ASSIGNMENT → Determine how many lines in the records below contain "thumbnail", then state that number alone.

DATA UNDER STUDY →
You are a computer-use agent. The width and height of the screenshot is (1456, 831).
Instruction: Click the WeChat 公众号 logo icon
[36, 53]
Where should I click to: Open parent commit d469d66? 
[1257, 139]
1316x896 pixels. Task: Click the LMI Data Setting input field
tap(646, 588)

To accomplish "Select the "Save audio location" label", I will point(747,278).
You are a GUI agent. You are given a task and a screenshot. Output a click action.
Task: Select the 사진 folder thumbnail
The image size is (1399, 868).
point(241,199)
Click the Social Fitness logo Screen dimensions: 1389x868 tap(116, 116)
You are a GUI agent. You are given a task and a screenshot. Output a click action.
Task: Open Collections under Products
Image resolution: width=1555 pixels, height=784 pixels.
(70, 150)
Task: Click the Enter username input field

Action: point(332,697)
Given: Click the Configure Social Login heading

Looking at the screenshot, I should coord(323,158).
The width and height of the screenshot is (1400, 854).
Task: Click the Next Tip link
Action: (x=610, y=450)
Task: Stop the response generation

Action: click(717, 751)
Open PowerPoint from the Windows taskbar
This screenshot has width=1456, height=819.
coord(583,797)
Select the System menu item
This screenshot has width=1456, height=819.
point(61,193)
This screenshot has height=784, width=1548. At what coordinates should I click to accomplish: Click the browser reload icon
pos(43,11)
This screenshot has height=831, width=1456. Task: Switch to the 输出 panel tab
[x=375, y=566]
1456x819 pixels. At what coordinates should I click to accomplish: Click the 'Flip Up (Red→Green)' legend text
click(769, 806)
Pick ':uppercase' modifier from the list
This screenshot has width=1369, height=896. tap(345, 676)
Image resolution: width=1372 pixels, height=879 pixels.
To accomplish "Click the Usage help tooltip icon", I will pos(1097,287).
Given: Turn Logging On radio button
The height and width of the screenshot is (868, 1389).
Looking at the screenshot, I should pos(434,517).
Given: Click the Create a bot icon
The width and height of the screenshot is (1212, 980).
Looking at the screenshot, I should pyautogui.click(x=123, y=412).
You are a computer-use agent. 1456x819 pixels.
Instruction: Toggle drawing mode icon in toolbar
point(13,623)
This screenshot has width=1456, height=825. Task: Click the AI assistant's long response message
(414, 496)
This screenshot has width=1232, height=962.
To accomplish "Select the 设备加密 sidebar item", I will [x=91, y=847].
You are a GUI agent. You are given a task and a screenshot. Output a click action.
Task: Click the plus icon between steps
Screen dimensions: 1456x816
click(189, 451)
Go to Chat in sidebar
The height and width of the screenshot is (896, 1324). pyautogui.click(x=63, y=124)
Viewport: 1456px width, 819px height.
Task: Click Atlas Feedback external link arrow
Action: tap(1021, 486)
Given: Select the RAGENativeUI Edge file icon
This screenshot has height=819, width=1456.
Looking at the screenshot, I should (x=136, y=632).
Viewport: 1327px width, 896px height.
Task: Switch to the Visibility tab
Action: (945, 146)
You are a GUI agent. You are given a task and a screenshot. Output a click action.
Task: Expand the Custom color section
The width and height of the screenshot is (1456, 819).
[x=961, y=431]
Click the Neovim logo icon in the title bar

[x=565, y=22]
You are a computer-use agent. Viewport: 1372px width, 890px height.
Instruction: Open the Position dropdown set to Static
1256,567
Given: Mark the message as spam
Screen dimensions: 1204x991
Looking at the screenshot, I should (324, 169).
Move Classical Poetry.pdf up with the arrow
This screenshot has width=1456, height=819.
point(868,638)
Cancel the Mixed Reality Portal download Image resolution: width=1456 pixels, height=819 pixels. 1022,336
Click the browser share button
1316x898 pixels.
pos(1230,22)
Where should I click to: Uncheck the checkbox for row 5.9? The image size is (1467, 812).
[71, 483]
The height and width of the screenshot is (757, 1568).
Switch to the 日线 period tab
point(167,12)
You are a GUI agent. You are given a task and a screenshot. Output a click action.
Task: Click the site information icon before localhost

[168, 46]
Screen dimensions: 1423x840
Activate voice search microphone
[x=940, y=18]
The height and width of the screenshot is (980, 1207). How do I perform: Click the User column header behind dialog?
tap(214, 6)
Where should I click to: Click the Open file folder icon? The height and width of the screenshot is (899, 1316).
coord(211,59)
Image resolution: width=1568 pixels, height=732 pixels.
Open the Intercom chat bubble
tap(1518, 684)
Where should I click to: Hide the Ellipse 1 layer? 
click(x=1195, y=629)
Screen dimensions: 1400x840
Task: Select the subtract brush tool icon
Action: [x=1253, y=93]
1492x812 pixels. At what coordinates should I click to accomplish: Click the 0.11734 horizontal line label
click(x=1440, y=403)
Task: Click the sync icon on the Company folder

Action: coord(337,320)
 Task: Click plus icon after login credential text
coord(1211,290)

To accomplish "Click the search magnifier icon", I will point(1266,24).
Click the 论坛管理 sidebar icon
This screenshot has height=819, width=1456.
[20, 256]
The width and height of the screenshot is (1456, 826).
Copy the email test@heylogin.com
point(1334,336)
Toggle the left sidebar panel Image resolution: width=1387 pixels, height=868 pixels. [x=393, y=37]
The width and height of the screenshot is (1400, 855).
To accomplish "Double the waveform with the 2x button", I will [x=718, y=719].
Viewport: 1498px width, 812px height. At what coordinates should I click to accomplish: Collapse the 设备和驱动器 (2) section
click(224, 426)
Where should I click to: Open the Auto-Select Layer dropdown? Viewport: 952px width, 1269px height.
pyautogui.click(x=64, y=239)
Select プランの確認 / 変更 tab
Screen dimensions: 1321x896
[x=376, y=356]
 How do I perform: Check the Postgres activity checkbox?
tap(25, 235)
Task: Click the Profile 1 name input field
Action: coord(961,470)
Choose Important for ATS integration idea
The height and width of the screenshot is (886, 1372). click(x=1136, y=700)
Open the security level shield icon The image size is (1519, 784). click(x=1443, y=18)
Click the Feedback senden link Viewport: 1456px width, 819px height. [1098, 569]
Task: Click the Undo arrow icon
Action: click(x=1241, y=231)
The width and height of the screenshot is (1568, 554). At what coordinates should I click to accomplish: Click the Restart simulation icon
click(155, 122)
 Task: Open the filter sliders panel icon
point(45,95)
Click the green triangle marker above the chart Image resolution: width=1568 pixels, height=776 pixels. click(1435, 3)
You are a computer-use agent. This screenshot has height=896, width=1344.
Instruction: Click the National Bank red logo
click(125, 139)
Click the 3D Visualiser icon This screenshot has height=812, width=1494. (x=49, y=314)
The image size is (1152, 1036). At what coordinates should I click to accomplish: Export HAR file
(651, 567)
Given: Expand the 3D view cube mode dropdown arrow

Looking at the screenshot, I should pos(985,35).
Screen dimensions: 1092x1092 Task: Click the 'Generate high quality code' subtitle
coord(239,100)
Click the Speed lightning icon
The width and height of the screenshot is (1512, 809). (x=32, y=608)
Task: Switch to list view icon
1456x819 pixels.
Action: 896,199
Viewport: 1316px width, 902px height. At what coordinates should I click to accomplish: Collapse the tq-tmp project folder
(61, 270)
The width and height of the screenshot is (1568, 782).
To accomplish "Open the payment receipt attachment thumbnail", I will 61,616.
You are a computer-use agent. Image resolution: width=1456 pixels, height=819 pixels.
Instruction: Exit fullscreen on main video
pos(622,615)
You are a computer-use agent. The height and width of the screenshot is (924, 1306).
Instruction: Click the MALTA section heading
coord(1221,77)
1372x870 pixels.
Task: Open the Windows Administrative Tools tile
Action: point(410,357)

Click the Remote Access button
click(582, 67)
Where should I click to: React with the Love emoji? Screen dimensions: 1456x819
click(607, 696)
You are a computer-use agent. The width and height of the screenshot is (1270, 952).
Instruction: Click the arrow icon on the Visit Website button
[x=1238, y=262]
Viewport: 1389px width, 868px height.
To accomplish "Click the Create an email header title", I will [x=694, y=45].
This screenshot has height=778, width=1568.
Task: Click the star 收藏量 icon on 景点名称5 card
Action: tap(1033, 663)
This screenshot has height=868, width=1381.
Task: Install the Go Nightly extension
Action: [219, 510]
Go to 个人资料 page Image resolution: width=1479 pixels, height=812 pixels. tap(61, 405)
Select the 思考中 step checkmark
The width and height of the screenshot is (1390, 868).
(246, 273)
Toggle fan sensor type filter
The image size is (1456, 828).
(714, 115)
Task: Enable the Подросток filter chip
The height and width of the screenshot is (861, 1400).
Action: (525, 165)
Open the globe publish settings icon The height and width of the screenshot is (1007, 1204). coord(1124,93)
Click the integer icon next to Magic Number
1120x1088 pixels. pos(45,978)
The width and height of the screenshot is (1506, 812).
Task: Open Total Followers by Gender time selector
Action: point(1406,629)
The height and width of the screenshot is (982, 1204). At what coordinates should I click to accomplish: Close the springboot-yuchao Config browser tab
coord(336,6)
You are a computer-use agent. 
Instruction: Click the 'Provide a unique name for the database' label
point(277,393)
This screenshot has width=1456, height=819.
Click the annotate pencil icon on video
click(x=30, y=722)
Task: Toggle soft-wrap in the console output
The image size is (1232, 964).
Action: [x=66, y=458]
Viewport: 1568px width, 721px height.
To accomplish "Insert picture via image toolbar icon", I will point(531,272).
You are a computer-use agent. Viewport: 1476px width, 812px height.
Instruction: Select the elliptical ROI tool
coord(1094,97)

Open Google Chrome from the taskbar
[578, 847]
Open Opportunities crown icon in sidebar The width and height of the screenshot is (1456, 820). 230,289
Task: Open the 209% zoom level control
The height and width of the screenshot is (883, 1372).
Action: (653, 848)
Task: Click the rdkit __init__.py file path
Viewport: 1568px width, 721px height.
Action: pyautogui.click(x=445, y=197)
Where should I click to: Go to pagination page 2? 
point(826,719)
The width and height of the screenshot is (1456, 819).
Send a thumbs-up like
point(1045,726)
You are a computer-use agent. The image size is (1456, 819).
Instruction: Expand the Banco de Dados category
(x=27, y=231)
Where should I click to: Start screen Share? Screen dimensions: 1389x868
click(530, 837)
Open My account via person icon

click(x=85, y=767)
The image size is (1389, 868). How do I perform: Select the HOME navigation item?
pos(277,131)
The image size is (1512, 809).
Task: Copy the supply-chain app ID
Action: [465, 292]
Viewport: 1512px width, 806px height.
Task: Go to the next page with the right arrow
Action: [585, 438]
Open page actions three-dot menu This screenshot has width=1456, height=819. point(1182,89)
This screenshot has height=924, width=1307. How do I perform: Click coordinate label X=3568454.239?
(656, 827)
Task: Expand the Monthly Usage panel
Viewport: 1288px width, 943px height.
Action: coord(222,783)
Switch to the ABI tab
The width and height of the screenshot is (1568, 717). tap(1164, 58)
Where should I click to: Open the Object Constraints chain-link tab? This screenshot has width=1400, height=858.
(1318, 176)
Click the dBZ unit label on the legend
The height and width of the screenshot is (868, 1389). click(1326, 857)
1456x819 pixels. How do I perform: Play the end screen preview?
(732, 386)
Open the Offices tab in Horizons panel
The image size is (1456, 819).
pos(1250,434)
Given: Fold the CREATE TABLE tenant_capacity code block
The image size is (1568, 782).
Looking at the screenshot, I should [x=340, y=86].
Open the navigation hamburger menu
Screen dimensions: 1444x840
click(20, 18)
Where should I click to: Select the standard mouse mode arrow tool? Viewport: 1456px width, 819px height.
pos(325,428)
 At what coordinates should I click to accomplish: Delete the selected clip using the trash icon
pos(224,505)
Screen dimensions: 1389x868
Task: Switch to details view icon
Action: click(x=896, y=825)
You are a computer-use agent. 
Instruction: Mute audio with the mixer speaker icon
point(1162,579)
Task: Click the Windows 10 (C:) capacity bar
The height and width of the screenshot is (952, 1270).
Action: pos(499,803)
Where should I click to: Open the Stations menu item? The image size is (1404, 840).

ANSWER SECTION → 2